** START OF The input **
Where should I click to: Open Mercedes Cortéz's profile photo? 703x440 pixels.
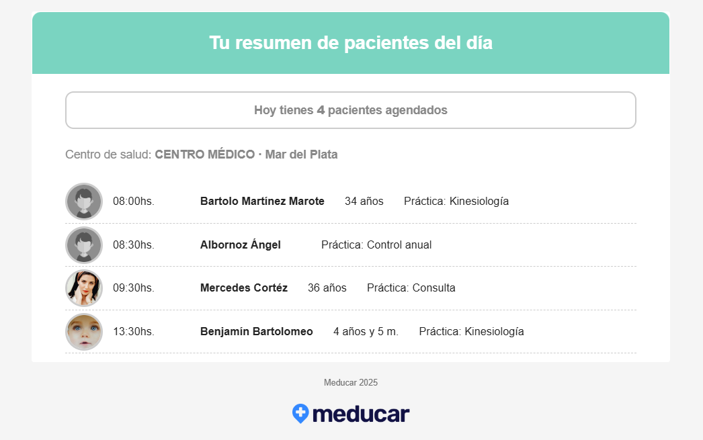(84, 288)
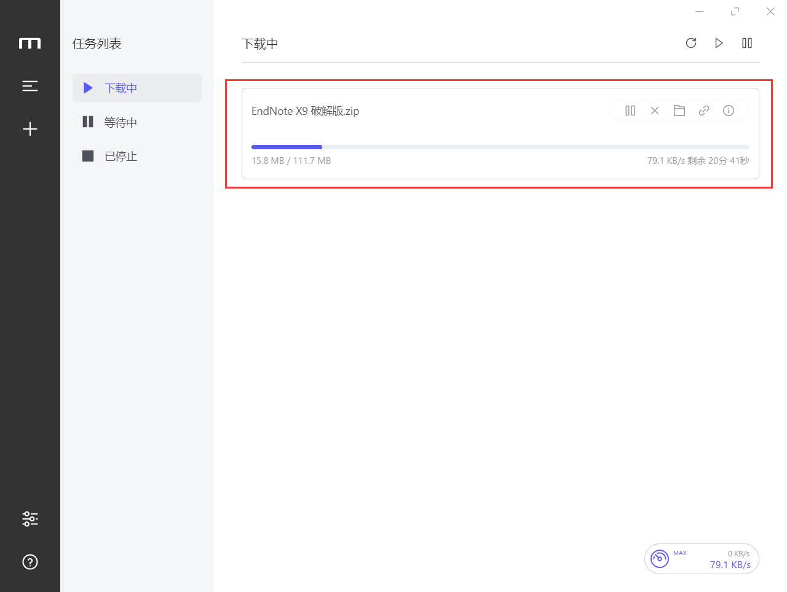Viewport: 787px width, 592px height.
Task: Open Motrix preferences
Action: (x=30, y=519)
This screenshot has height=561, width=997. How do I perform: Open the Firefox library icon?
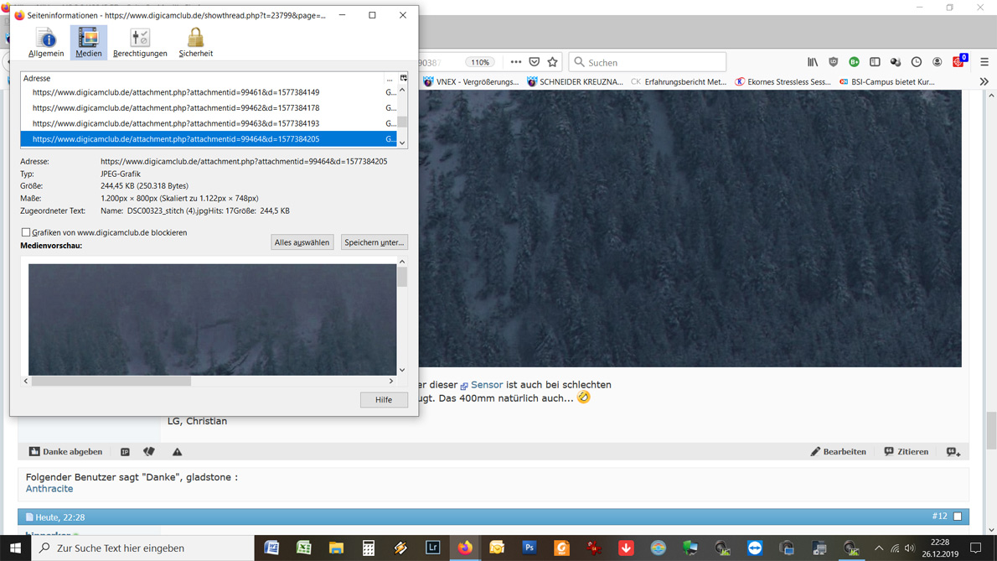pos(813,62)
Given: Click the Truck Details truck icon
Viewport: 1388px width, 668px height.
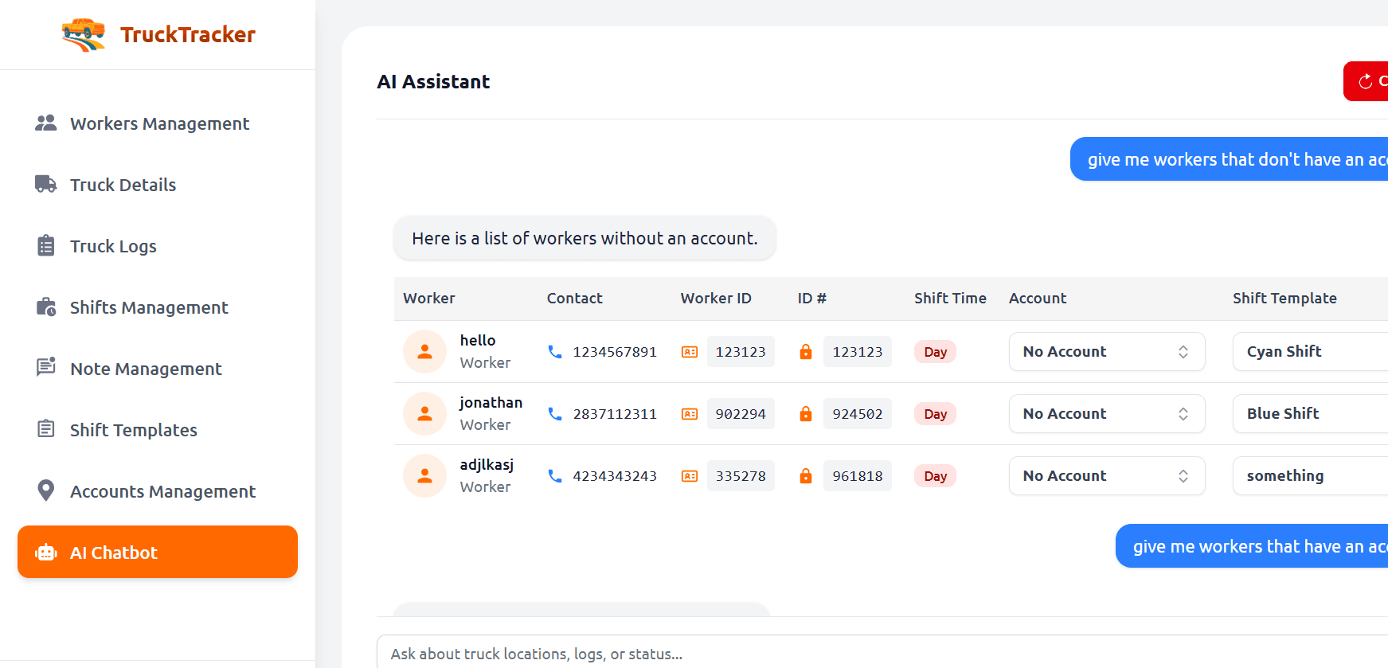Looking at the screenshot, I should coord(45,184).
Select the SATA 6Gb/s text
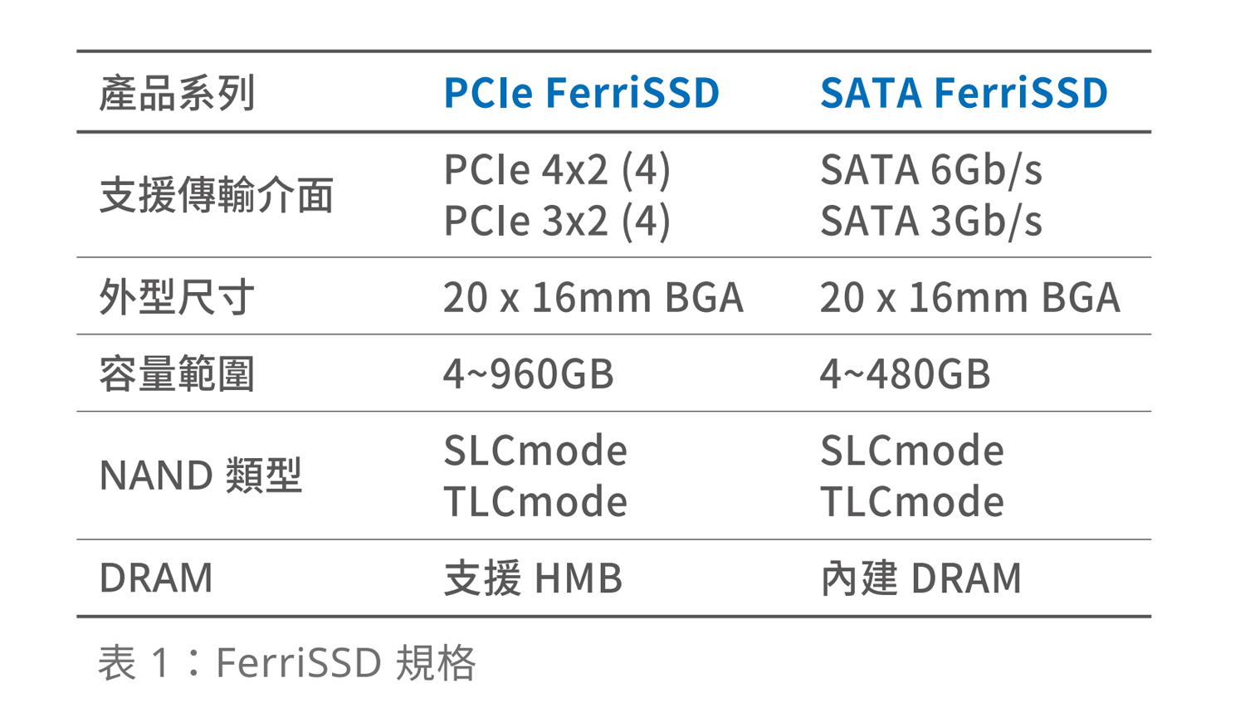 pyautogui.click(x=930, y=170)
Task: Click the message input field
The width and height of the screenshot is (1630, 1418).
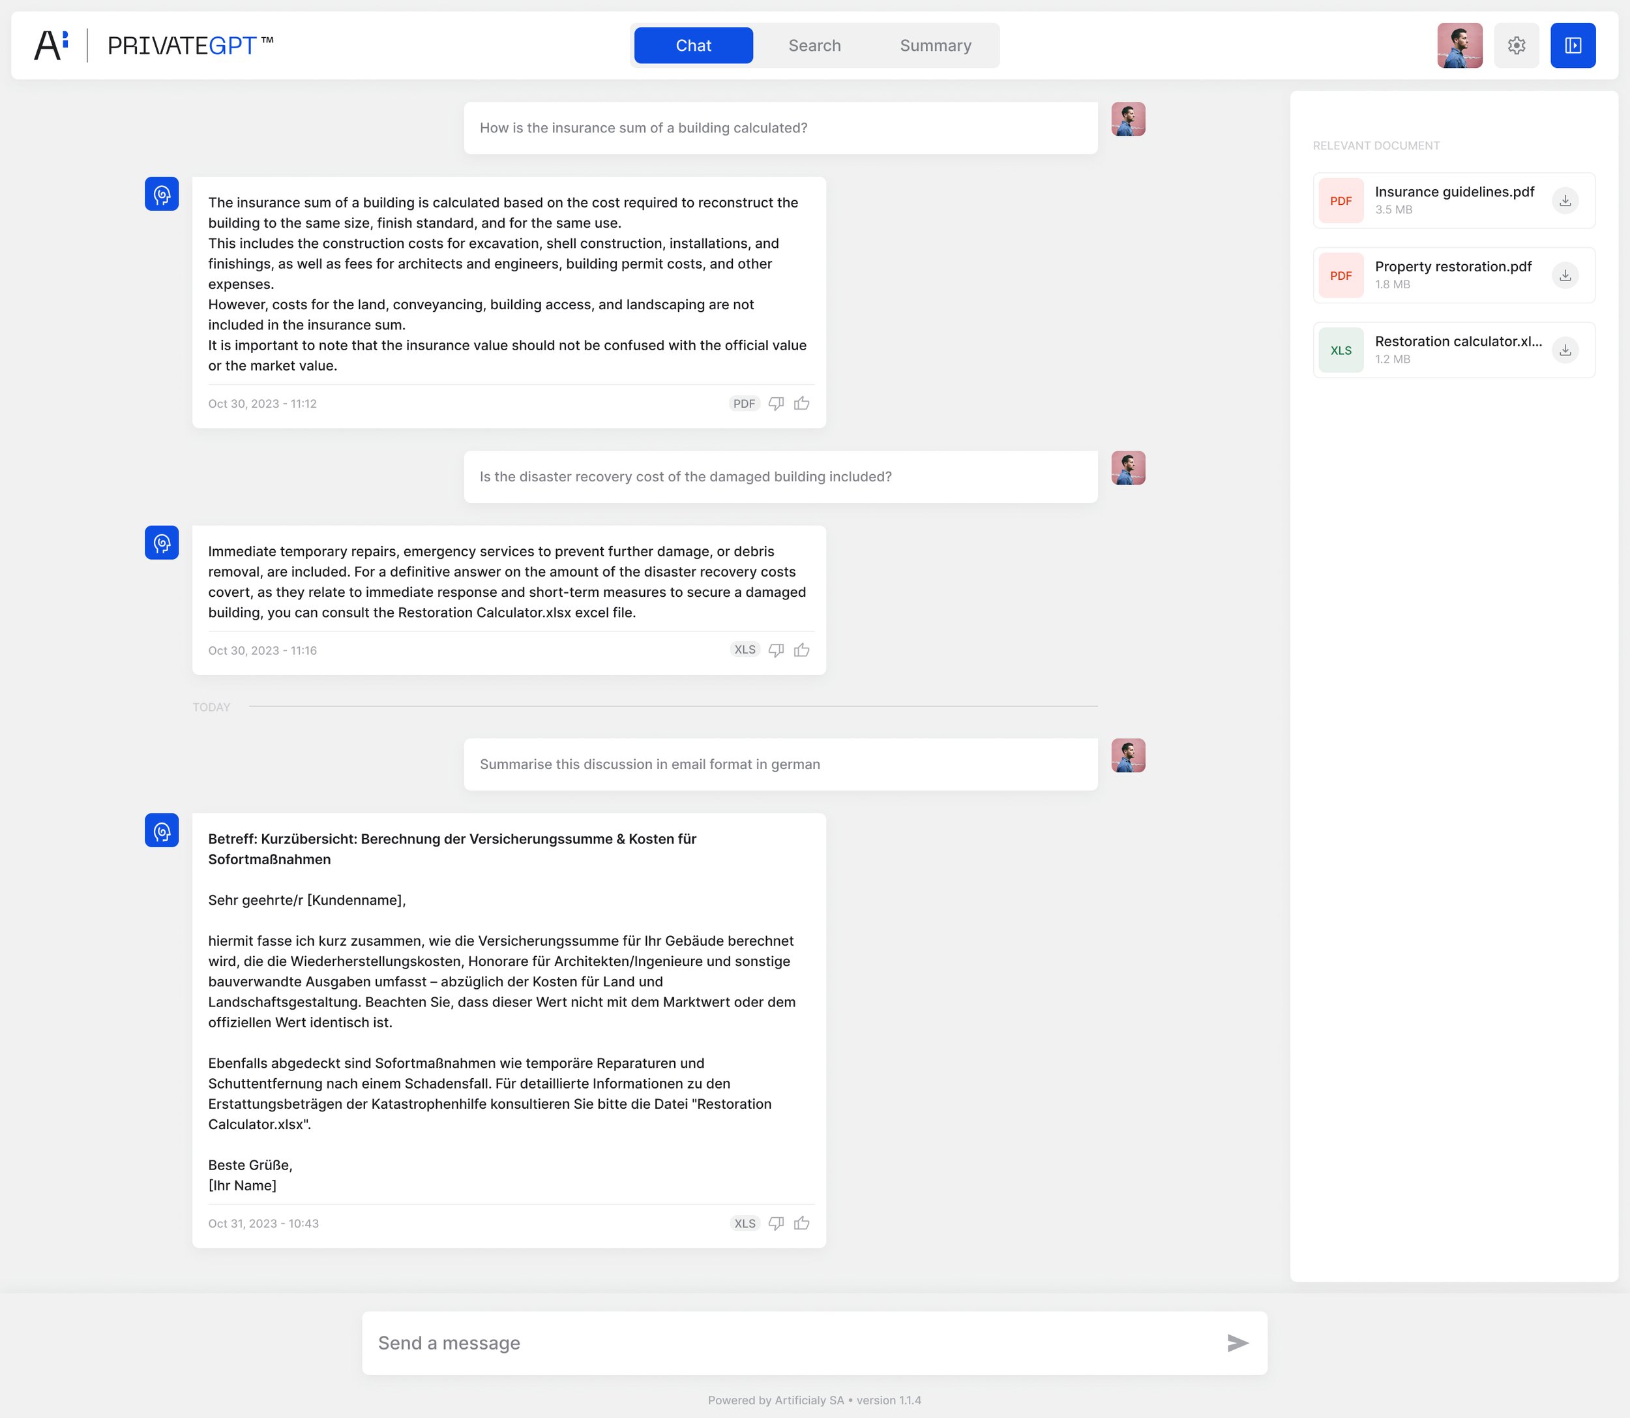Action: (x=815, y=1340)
** END OF The input **
The problem ::
Update the listing above by replacing "Select" with "Choose" and leaving everything else unchanged. Omit the pictures from your answer.

The result ::
Where should I click to: Open Mercedes Cortéz's profile photo? 703x440 pixels.
(84, 288)
Viewport: 787px width, 592px height.
Task: Open Motrix preferences
Action: (x=30, y=519)
This screenshot has height=561, width=997. How do I perform: Open the Firefox library icon?
pos(813,62)
Given: Click the Truck Details truck icon
Viewport: 1388px width, 668px height.
Looking at the screenshot, I should coord(45,184).
Choose the SATA 6Gb/s text
 pyautogui.click(x=930, y=170)
Task: Click the message input field
The width and height of the screenshot is (1630, 1418).
Action: (x=815, y=1340)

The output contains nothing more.